If $(a_n) \rightarrow \infty$ and $(b_n)$ be s.t. inf{bn:n∈N}=L>0. Prove that $\lim_{n\rightarrow\infty}a_n \cdot b_n = \infty$

Question

Let $(a_n)$ and $(b_n)$ be real sequences such that $\lim_{n \rightarrow \infty} a_n = \infty$ and $\inf \{b_n \colon n \in \mathbb{N}\}=L>0$. Show that $\lim_{n \rightarrow \infty} a_nb_n=\infty$.

I know by definition that for every $K>0$, we can find $n_0 \in \mathbb{N}$ such that if $n\geq n_0$ then $a_n\geq K$. And it is given $\inf \{b_n \colon n \in \mathbb{N}\}=L>0$, thus implying that $(b_n)$ is non-negative. How can I show the $\lim_{n \rightarrow \infty} a_nb_n$ diverges to infinity?

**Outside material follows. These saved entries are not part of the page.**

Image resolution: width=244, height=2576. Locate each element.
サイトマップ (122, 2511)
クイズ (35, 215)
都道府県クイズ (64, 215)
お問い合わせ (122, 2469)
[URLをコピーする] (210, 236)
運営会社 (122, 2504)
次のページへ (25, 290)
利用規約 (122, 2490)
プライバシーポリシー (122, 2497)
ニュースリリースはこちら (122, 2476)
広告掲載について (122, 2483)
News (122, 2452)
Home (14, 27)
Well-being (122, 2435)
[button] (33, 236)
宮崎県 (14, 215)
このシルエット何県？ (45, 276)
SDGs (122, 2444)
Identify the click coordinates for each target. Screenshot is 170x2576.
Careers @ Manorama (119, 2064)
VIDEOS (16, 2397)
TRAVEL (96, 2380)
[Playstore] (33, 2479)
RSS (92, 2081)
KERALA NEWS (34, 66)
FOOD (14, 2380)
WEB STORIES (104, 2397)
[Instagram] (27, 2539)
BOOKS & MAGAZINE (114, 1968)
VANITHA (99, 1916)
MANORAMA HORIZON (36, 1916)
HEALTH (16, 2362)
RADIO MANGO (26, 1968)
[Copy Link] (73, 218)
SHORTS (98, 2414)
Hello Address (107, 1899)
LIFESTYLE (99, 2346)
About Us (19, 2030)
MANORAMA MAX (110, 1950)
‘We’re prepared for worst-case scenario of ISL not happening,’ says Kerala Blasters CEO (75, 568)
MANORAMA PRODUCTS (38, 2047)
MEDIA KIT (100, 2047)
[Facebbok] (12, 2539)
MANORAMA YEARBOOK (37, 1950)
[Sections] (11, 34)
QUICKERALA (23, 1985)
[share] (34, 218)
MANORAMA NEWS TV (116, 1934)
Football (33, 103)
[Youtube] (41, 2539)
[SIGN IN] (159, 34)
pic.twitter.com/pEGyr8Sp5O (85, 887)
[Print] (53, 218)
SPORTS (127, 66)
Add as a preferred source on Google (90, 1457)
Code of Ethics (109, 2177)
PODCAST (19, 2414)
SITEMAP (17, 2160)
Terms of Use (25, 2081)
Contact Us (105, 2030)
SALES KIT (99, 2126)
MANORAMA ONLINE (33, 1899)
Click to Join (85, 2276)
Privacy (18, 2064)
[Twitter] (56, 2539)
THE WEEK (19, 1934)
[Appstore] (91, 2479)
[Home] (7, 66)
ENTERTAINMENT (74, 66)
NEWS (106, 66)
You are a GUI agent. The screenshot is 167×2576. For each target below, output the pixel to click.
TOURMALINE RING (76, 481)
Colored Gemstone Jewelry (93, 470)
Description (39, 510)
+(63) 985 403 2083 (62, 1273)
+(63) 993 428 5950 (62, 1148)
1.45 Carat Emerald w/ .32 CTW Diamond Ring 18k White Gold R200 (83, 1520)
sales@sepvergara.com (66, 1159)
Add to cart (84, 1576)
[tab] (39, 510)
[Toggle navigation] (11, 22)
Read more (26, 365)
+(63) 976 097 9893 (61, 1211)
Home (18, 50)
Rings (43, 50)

I thought of doing by trying to show that $\forall M > 0$, one can find a $n_0$ such that if $n\geq n_0$ then $a_n b_n > M$. This $n_0$ exists because $b_n$ is non-negative and $a_n \rightarrow \infty$. But how can I properly show this passage?

Thank you.

Answer 1

Hint :

Write $$a_n b_n \geq a_n L$$

(is is true for all $n$ ?), and then, let $n$ tend to $+\infty$.

Answer 2

Since $\inf\{b_n\}=L>0$, for each $n$ we have $b_n\ge L$.

Now, let $K>0$ be arbitrary. Then there exists a $N\in\mathbb N$ such that for each $n>N$, $a_n>K/L$. Then $a_nb_n\ge a_n\cdot L>K$.

Answer 3

If $a_n\rightarrow\infty$, then $a_n > 0$ for all sufficiently large $n$. Then, $a_nb_n > L\cdot a_n$ for all sufficiently large $n$. The result follows.